The L5-S1 segment has distinctive biomechanical motions different from other lumbar segments16,22). It is related to the function of the iliolumbar ligament, which supports and stabilizes the lumbosacral junction6,15). Accordingly, the L5-S1 degeneration rate in patients who undergo L5 floating fusion (i.e., lumbar fusion stopped at L5) is 3.6-10.0%, which is lower than the rate of ASD in the proximal fusion level5,6,14). Our experiences suggest that L5 radiculopathy is common after L5 floating fusion. Additionally, disc degeneration at the L5-S1 segment occurs frequently in cases when marked degeneration occurs at the L3-4 and L4-5 segments2). Therefore, we attempted to study the radiological and clinical outcomes of ASD at the L5-S1 segment after L5 floating fusion.
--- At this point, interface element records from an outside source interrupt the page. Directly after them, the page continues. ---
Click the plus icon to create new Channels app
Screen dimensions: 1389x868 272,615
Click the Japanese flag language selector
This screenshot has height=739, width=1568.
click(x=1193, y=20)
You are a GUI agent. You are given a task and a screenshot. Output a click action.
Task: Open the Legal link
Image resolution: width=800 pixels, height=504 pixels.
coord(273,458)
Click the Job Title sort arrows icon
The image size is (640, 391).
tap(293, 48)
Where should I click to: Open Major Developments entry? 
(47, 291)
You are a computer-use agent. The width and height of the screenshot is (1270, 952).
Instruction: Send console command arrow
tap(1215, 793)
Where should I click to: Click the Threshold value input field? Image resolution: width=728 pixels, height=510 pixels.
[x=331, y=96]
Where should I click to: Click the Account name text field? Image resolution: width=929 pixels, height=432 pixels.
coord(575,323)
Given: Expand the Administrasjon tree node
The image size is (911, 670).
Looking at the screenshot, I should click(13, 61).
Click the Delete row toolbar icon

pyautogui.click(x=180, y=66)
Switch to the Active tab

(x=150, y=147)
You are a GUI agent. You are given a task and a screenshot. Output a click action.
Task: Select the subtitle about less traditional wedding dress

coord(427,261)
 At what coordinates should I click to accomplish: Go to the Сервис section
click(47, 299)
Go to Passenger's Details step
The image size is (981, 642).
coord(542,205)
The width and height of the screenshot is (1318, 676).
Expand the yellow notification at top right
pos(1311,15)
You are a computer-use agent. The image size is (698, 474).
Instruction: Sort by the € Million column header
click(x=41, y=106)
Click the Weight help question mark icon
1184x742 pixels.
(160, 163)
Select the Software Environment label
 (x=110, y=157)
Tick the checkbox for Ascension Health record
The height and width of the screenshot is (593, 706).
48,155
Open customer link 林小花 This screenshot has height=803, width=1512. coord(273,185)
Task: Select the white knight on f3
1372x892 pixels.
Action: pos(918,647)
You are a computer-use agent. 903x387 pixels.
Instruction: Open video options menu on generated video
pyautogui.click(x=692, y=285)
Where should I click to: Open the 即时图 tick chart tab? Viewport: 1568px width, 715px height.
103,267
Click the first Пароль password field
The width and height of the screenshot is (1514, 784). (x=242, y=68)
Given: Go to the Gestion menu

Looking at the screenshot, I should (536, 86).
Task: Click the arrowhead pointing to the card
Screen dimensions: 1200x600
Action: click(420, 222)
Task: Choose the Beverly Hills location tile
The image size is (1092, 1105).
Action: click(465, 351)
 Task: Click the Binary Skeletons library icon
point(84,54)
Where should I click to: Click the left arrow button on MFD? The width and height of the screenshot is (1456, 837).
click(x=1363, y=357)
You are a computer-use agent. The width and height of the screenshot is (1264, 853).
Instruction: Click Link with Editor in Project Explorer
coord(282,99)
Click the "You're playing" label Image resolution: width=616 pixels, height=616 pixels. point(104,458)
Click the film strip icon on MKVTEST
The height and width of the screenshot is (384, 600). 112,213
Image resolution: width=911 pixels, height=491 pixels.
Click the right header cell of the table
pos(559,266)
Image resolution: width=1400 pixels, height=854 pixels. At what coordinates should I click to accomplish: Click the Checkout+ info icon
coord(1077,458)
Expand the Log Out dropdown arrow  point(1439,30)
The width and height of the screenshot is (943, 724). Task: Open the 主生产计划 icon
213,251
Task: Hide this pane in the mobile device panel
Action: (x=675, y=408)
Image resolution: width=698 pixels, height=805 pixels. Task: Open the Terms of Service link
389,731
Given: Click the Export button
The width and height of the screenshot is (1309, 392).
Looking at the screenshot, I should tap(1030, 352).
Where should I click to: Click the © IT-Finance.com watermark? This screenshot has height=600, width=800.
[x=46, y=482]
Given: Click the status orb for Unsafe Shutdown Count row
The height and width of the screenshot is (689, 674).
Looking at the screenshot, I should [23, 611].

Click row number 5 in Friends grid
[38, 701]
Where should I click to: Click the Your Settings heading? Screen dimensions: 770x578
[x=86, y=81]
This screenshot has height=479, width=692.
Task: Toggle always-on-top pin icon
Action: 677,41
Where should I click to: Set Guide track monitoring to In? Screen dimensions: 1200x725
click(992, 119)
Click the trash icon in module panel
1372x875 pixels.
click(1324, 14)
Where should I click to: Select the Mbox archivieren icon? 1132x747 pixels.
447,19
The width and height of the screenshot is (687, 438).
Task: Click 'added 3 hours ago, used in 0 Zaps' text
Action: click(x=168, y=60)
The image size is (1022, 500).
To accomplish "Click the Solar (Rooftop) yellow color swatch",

This study aimed to compare ASD at the cephalad and L5-S1 segments after L5 floating fusion and to elucidate the characteristics of ASD at the L5-S1 segment. Furthermore, this study aimed to identify the risk factors of ASD at the cephalad and the L5-S1 segments and any other factors affecting clinical outcomes.
Between 2005 and 2010, L5 floating lumbar fusion was performed for 236 patients, and among them, 115 (44 male, 71 female) patients who were observed for more than 2 years were included in the study (Table 1). Patients treated with L5 floating lumbar fusion had severe low back pain and/or radiculopathy, which could not be improved through conservative management. Patients were excluded if operations were initiated because of acute fracture, malignancy, acute infection, preoperative spondylolisthesis ≥4 mm, or severe disc degeneration (Pfirrmann Classification)20) in adjacent segments. All patients underwent transforaminal lumbar interbody fusion by a single surgeon (second author) following an identical procedure, and no decompression was performed in adjacent segments. Whitecloud's function scale was used to measure functional outcomes6,24).
ASD was defined as newly developed lesions in the adjacent segments of patients who did not have radiological and/or clinical changes within 6 months postoperatively12). ASD was further categorized as RASD, CASD, and reoperation, and the cephalad ASD and L5-S1 segment ASD were separated.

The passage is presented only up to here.